Com mais dificuldade do que eu gostaria de admitir, rolei para o lado e me levantei, observando-o se afastar até a outra bandeirola. Lá, ele vestiu um escudo de madeira que protegia o antebraço, para então empunhar um bastão longo de aproximadamente noventa centímetros e ponta em formato de Y. Olhei para a minha marca: as mesmas armas me aguardavam, embora eu não tivesse notado o momento em que haviam sido colocadas ali.
Com as armas em punho, dirigi-me ao centro da arena, onde Sombra já esperava. Cruzamos nossos bastões, aguardando a ordem para começar a luta. Nós nos encaramos por alguns momentos enquanto a ordem não era alcançada. Notei que o rapazote tinha as mãos envolvidas por uma espécie de luva de couro, porém com os dedos descobertos. Achei aquilo incomum, tanto quanto todo o mais que o envolvia, e tentei entender como alguém aparentemente frágil podia ser tão rápido. Nem tive tempo de reagir quando o sinal foi dado; mais uma vez, levei uma bela surra. Não importava a estratégia adotada, Sombra acabava levando a melhor.
Na segunda vez que nos enfrentamos, no dia seguinte, tentei enxergar um padrão nos movimentos de meu adversário, e uma vez mais fracassei terrivelmente. Ele, de uma forma inacreditável, parecia prever todos os meus movimentos. E, de novo humilhado, voltei para minha cela com hematomas e cortes por todo o corpo. Custava a acreditar que um garoto magrelo era capaz de me dar uma surra daquelas... duas vezes.
— Sombra não teve pena de você, amigo.
Calid, sentado ao meu lado, observava um corte no supercílio, estendendo-me um trapo para estancar o sangramento.
Não respondi, tamanho o meu constrangimento. Eu, um homem feito, sendo humilhado por um garoto! Nem nos meus piores dias, num passado que se transformara no meu presente, havia apanhado daquela forma. O velho, encostado no outro canto da cela, apenas riu, o que me deixou mais enraivecido. Em minha mente, repassei diversas vezes nossas lutas, e nada...

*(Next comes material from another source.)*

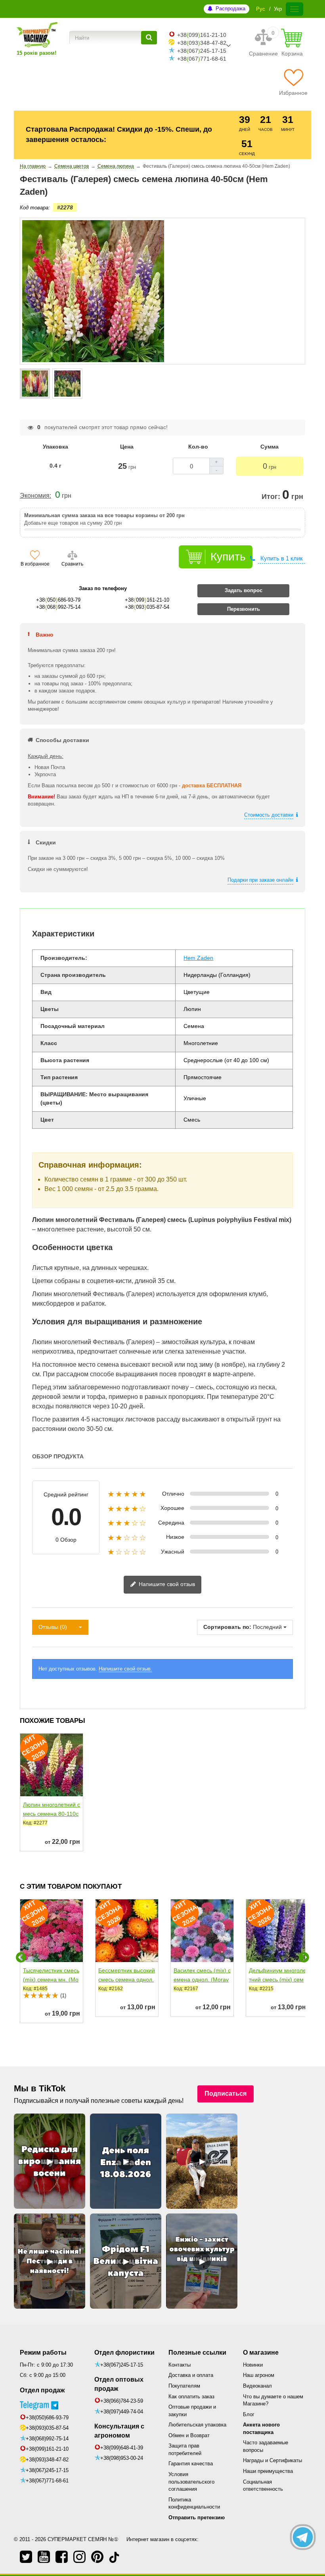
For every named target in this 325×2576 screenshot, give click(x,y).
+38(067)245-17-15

Na terceira vez, enquanto Sombra investia com o bastão de forma ágil, algo em seu antebraço chamou minha atenção. O movimento havia sido muito rápido, de modo que não pude ver os detalhes que queria, porém, em um golpe impensado, consegui imobilizar o rapaz por alguns segundos. Até fiquei surpreso com o primeiro movimento vitorioso após três derrotas, mas afastei aquele pensamento e me concentrei em observar o antebraço protegido pelo pequeno escudo de madeira. Ali, abaixo de uma das tiras que o prendiam, notei uma pequena tatuagem feita a ferro: um semicírculo, a metade de uma ferradura e um arco vazio, sem a flecha. Não pude evitar a surpresa; meus olhos automaticamente pousaram nos de Sombra, que parecia perdido. Mas aquilo durou apenas uma fração de segundo antes de meu oponente me acertar pesadamente com seu bastão, fazendo-me perder a consciência.
Quando acordei, estava de volta à cela. A cabeça latejava sem piedade, como se tivesse sido partida em duas. Fiquei deitado por um tempo, os olhos fechados, relembrando a marca que tanto chamara minha atenção. Havia muitos anos eu não via nada parecido. Jamais passaria pela minha cabeça encontrar alguém com aquela marca, principalmente em um lugar tão distante e naquelas condições. Mas o pior era que algo realmente inexplicável ainda me encucava: apenas mulheres levavam aquela tatuagem. Como poderia um rapazote ter sido marcado? A ideia seguinte me pareceu bastante absurda, beirando o impossível, mas só havia uma maneira de saber...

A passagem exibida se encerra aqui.